**DOCUMENT TEXT**
☆ ☆ ☆ ☆ ☆ ☆ ☆

The subject of the fate of imploding stars re-opened with vigor when both Robert Oppenheimer and John Wheeler, two of the really great names of physics, attended a conference in Brussels in 1958. Oppenheimer believed that his 1939 papers said all that needed to be said about such implosions. Wheeler disagreed, wanting to know what went on beyond the well-established laws of physics.

   When Oppenheimer and Snyder did their work in 1939, it had been hopeless to compute the details of the implosion. In the meantime, nuclear weapons design had provided the necessary tools because, to design a bomb, nuclear reactions, pressure effects, shock waves, heat, radiation, and mass ejection had to be taken into account. Wheeler realized that his team had only to rewrite their computer programs so as to simulate implosion rather than explosion. However his hydrogen bomb team had been disbanded and it fell to Stirling Colgate at Livermore, in collaboration with Richard White and Michael May, to do these simulations. Wheeler learned of the results and was largely responsible for generating the enthusiasm to follow this line of research. The term 'black hole' was coined by Wheeler.

☆ ☆ ☆ ☆ ☆ ☆ ☆

**SUPPLIED DATA**
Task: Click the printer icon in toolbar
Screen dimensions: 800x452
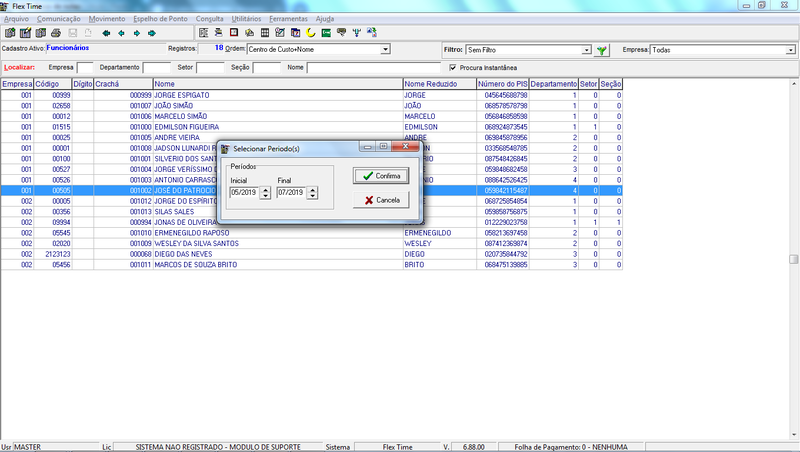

☆ ☆ ☆ ☆ ☆ ☆ ☆

**REQUIREMENT 1**
Answer from the passage on imploding stars.
(a) In what city and year did Oppenheimer and Wheeler attend the conference?
(b) Who carried out the implosion simulations at Livermore?
(c) Who coined the term 'black hole'?
**REQUIREMENT 2**
Retype everything in the passage on imploding stars from "The subject of" down to "laws of physics.".
You do not need the lines for any of this work.

**WRITTEN SOLUTION 1**
(a) Brussels, 1958.
(b) Stirling Colgate, in collaboration with Richard White and Michael May.
(c) Wheeler.

**WRITTEN SOLUTION 2**
The subject of the fate of imploding stars re-opened with vigor when both Robert Oppenheimer and John Wheeler, two of the really great names of physics, attended a conference in Brussels in 1958. Oppenheimer believed that his 1939 papers said all that needed to be said about such implosions. Wheeler disagreed, wanting to know what went on beyond the well-established laws of physics.